*** DATASET CONTENT Section Begins ***

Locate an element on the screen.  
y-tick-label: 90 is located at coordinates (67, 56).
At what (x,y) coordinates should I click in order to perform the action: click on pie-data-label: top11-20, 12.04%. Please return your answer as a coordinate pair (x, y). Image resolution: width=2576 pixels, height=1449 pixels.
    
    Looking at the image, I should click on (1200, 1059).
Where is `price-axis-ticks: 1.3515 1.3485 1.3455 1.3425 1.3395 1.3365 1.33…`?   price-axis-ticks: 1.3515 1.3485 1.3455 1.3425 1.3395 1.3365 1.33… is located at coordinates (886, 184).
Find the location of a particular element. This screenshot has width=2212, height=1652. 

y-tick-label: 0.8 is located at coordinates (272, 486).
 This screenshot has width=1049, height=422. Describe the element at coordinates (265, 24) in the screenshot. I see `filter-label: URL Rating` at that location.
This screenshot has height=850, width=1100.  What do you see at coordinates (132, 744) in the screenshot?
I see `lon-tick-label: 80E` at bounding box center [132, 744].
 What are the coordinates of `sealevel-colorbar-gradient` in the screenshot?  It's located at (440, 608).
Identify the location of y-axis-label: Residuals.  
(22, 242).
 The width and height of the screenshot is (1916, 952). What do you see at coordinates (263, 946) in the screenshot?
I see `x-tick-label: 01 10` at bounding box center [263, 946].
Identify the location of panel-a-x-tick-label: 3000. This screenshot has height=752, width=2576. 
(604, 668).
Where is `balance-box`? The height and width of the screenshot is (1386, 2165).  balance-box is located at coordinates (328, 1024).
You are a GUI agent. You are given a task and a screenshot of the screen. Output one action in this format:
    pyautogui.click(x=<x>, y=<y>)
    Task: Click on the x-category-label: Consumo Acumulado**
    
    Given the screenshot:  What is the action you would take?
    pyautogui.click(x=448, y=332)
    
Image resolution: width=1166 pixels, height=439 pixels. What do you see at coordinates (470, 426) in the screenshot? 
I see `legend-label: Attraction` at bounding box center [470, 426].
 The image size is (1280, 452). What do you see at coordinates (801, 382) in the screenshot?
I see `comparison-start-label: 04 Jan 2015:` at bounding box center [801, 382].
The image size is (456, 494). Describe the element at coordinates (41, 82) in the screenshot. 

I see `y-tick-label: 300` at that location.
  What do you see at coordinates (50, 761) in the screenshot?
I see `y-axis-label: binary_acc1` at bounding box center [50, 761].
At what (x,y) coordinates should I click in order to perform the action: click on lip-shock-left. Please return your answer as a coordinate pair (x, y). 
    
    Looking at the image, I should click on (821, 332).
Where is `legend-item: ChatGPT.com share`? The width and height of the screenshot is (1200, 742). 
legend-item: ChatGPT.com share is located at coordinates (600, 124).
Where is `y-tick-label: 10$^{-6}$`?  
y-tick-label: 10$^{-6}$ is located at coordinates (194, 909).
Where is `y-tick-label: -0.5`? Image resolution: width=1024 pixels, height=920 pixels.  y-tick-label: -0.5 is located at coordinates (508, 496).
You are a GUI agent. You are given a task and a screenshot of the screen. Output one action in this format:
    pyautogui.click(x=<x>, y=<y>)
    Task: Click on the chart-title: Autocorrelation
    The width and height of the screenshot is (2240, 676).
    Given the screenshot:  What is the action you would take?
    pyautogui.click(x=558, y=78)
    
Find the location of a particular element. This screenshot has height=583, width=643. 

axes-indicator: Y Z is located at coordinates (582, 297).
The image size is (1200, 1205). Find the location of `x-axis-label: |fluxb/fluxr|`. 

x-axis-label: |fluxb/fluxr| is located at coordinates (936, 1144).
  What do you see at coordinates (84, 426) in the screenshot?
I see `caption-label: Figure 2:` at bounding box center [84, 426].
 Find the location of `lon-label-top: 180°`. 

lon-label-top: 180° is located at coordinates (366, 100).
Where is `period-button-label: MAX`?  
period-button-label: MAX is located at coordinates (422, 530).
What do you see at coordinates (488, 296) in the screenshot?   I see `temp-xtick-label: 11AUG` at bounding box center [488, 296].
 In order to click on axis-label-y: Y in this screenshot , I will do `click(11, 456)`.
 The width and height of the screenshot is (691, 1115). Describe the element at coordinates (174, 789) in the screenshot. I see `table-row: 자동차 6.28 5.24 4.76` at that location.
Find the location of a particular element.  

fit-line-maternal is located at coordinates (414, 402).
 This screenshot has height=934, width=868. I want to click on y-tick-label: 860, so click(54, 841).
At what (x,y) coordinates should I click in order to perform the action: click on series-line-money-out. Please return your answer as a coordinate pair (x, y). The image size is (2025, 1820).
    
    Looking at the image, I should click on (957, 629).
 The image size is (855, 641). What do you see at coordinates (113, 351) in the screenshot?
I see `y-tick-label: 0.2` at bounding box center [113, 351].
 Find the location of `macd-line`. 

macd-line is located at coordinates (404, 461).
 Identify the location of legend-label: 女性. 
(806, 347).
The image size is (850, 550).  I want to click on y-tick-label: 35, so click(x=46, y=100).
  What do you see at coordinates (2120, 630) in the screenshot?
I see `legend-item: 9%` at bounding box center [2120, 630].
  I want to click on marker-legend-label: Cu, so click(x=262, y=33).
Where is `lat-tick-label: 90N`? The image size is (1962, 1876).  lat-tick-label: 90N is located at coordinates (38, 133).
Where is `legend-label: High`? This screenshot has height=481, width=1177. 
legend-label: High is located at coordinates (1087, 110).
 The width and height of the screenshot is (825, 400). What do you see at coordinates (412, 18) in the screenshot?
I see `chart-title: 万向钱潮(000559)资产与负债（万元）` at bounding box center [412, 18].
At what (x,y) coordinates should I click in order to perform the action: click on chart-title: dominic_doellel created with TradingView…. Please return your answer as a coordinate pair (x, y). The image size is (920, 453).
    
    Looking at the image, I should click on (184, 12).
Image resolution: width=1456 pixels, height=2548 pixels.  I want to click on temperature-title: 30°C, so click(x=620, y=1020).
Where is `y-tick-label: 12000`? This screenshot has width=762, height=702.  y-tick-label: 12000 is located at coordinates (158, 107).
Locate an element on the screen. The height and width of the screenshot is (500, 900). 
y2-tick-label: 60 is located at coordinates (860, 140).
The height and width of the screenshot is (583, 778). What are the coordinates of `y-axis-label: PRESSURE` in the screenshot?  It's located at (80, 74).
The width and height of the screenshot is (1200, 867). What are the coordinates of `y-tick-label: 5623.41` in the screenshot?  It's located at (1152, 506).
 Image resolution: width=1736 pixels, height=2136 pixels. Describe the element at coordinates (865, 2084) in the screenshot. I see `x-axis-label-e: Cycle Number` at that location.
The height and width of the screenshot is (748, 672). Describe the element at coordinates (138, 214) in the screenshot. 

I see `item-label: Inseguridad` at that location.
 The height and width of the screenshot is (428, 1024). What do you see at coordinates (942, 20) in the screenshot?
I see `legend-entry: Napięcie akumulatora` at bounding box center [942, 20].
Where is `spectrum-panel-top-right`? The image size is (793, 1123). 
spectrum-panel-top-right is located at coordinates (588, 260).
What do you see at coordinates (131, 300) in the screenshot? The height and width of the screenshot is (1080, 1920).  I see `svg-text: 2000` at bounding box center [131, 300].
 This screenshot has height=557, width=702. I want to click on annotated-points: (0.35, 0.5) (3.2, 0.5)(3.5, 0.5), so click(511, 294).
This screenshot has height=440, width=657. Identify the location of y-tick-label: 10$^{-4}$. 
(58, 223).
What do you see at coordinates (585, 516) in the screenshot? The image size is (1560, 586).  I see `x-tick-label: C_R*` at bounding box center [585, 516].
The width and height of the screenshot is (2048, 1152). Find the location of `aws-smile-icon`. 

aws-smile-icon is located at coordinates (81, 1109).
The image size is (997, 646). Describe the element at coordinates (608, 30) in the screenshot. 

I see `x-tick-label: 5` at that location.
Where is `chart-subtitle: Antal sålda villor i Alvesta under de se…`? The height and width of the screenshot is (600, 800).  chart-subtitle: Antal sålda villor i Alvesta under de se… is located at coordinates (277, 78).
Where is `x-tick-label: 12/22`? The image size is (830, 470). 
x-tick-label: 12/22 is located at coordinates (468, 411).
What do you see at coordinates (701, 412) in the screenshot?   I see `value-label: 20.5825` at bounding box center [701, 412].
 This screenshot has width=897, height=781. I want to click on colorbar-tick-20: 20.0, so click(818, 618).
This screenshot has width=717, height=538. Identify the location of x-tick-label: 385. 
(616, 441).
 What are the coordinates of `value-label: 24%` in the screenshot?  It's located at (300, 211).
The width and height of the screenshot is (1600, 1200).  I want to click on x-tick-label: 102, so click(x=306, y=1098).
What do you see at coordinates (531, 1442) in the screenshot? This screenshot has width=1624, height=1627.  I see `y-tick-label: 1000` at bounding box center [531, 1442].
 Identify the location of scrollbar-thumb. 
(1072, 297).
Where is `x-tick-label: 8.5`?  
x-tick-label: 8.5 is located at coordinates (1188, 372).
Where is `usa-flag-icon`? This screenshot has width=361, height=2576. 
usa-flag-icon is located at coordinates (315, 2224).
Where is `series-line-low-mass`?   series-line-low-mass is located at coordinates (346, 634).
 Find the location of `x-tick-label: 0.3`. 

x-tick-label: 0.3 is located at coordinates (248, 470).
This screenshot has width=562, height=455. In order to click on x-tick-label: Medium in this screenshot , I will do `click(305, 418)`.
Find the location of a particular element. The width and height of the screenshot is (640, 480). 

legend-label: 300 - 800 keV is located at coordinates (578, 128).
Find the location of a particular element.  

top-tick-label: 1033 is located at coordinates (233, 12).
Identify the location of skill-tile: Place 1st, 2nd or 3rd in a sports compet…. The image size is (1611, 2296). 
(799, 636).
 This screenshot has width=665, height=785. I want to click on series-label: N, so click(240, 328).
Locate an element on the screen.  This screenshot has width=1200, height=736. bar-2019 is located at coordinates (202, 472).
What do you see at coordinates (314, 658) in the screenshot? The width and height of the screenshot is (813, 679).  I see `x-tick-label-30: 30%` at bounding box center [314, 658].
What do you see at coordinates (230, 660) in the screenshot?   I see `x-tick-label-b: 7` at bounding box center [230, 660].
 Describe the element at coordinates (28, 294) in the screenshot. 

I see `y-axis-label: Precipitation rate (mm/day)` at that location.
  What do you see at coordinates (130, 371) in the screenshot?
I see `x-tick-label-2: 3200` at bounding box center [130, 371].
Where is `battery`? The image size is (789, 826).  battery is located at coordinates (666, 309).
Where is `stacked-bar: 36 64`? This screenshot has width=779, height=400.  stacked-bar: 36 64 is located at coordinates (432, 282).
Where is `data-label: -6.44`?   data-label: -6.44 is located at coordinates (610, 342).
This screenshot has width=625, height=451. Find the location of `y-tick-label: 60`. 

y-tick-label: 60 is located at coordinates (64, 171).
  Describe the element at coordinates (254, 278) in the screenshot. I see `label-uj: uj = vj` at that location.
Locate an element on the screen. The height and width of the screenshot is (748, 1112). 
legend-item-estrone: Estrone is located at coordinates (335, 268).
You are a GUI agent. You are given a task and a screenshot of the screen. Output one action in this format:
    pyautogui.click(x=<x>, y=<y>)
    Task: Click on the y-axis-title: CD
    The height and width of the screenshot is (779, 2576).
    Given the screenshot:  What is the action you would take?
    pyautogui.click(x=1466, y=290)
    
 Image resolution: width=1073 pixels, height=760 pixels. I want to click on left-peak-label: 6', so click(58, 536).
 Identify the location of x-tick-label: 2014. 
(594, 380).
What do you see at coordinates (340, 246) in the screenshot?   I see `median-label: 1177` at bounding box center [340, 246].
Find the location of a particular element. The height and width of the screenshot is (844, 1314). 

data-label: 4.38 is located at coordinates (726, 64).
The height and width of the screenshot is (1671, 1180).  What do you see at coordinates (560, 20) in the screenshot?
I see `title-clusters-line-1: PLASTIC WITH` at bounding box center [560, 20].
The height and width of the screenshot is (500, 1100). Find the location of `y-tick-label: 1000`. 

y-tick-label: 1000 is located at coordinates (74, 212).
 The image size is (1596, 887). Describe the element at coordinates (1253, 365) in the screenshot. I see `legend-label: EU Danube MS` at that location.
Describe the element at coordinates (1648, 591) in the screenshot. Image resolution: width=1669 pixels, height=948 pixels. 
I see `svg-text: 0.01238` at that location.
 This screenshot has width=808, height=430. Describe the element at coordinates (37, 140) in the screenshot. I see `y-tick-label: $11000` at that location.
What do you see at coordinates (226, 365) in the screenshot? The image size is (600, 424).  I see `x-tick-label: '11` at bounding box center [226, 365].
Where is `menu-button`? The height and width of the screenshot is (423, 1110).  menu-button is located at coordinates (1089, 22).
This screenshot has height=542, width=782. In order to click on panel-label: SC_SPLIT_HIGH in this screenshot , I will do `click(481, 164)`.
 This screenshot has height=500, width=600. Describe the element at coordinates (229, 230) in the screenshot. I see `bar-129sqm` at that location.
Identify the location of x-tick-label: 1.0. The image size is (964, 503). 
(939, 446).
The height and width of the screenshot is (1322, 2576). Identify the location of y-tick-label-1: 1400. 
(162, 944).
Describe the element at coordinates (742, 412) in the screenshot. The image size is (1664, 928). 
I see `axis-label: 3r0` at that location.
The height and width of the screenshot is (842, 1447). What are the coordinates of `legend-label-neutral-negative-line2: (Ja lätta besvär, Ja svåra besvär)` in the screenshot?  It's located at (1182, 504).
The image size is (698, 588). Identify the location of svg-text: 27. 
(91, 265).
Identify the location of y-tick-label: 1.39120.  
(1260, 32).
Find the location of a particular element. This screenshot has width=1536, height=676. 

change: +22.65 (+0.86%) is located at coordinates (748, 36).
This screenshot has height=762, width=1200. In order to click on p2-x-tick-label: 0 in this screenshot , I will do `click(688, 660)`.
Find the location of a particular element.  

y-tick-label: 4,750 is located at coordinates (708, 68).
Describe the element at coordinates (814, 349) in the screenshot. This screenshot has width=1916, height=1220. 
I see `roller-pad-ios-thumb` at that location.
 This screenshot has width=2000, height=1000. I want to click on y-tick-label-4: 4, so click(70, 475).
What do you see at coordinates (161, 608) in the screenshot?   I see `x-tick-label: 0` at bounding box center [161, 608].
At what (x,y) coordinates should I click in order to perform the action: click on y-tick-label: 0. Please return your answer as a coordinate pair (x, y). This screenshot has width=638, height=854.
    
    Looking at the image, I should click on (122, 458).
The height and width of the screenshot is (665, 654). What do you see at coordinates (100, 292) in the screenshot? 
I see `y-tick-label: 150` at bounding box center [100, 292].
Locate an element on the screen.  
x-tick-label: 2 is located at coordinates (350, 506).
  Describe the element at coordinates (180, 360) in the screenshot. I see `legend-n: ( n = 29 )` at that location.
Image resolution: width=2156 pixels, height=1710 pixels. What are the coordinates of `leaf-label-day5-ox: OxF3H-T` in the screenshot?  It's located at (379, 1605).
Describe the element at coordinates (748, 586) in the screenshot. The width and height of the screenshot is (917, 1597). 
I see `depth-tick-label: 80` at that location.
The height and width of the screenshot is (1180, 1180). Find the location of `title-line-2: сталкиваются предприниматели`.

*** DATASET CONTENT Section Ends ***

# PROBLEM TO WORK ON:
Render the records starting at the line that contains "What do you see at coordinates (314, 658)" and ending at the line that contains "coordinates (610, 342)." as a Markdown table with the columns Row and Line. Number each row, include both end lines, and leave out blank lines.

# WRITTEN REPLY:
| Row | Line |
|---|---|
| 1 | What do you see at coordinates (314, 658) in the screenshot? The width and height of the screenshot is (813, 679).  I see `x-tick-label-30: 30%` at bounding box center [314, 658]. |
| 2 | What do you see at coordinates (230, 660) in the screenshot?   I see `x-tick-label-b: 7` at bounding box center [230, 660]. |
| 3 |  Describe the element at coordinates (28, 294) in the screenshot.  |
| 4 | I see `y-axis-label: Precipitation rate (mm/day)` at that location. |
| 5 |   What do you see at coordinates (130, 371) in the screenshot? |
| 6 | I see `x-tick-label-2: 3200` at bounding box center [130, 371]. |
| 7 | Where is `battery`? The image size is (789, 826).  battery is located at coordinates (666, 309). |
| 8 | Where is `stacked-bar: 36 64`? This screenshot has width=779, height=400.  stacked-bar: 36 64 is located at coordinates (432, 282). |
| 9 | Where is `data-label: -6.44`?   data-label: -6.44 is located at coordinates (610, 342). |